• _Task to carry out_:
Would you transcribe the line that holds "Given: Click the TFBOYS hot search link" and all the lines below it, through the final one, exactly and with nothing else?

========================================

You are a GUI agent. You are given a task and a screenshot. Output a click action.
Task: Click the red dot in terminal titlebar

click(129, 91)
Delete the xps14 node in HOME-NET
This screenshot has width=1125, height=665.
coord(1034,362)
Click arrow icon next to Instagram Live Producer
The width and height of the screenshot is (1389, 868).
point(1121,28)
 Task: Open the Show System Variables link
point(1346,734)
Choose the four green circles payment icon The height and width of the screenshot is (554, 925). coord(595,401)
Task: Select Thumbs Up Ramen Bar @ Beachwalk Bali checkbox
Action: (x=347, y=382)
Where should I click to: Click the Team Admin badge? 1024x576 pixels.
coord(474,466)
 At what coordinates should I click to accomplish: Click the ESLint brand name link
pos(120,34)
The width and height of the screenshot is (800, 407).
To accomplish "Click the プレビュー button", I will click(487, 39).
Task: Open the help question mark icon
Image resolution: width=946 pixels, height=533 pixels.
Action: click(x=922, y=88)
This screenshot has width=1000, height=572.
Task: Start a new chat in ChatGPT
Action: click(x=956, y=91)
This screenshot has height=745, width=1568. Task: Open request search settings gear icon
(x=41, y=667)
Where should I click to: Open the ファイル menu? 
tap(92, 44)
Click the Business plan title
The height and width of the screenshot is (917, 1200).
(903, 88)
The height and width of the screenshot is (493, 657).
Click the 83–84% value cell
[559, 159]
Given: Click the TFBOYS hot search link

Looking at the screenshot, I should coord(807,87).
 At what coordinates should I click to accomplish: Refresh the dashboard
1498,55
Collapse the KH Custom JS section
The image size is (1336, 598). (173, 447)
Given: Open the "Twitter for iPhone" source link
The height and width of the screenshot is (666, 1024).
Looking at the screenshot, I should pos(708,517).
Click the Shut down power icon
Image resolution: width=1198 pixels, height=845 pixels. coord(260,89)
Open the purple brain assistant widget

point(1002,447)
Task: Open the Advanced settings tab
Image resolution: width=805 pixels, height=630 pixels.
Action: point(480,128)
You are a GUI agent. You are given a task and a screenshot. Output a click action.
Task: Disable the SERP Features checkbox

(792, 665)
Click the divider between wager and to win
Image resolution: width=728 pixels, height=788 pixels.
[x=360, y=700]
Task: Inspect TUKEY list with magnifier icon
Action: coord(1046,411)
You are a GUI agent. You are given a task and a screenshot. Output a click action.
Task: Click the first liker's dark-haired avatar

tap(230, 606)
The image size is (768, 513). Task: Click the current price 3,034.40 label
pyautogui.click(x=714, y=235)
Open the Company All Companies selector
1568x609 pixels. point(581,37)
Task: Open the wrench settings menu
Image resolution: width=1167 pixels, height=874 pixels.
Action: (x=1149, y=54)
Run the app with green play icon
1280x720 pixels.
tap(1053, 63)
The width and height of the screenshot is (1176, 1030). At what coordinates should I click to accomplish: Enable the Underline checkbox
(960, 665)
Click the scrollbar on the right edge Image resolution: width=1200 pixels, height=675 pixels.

========================================

• _Answer space_:
Given: Click the TFBOYS hot search link

Looking at the screenshot, I should coord(807,87).
 At what coordinates should I click to accomplish: Refresh the dashboard
1498,55
Collapse the KH Custom JS section
The image size is (1336, 598). (173, 447)
Given: Open the "Twitter for iPhone" source link
The height and width of the screenshot is (666, 1024).
Looking at the screenshot, I should pos(708,517).
Click the Shut down power icon
Image resolution: width=1198 pixels, height=845 pixels. coord(260,89)
Open the purple brain assistant widget

point(1002,447)
Task: Open the Advanced settings tab
Image resolution: width=805 pixels, height=630 pixels.
Action: point(480,128)
You are a GUI agent. You are given a task and a screenshot. Output a click action.
Task: Disable the SERP Features checkbox

(792, 665)
Click the divider between wager and to win
Image resolution: width=728 pixels, height=788 pixels.
[x=360, y=700]
Task: Inspect TUKEY list with magnifier icon
Action: coord(1046,411)
You are a GUI agent. You are given a task and a screenshot. Output a click action.
Task: Click the first liker's dark-haired avatar

tap(230, 606)
The image size is (768, 513). Task: Click the current price 3,034.40 label
pyautogui.click(x=714, y=235)
Open the Company All Companies selector
1568x609 pixels. point(581,37)
Task: Open the wrench settings menu
Image resolution: width=1167 pixels, height=874 pixels.
Action: (x=1149, y=54)
Run the app with green play icon
1280x720 pixels.
tap(1053, 63)
The width and height of the screenshot is (1176, 1030). At what coordinates should I click to accomplish: Enable the Underline checkbox
(960, 665)
Click the scrollbar on the right edge Image resolution: width=1200 pixels, height=675 pixels.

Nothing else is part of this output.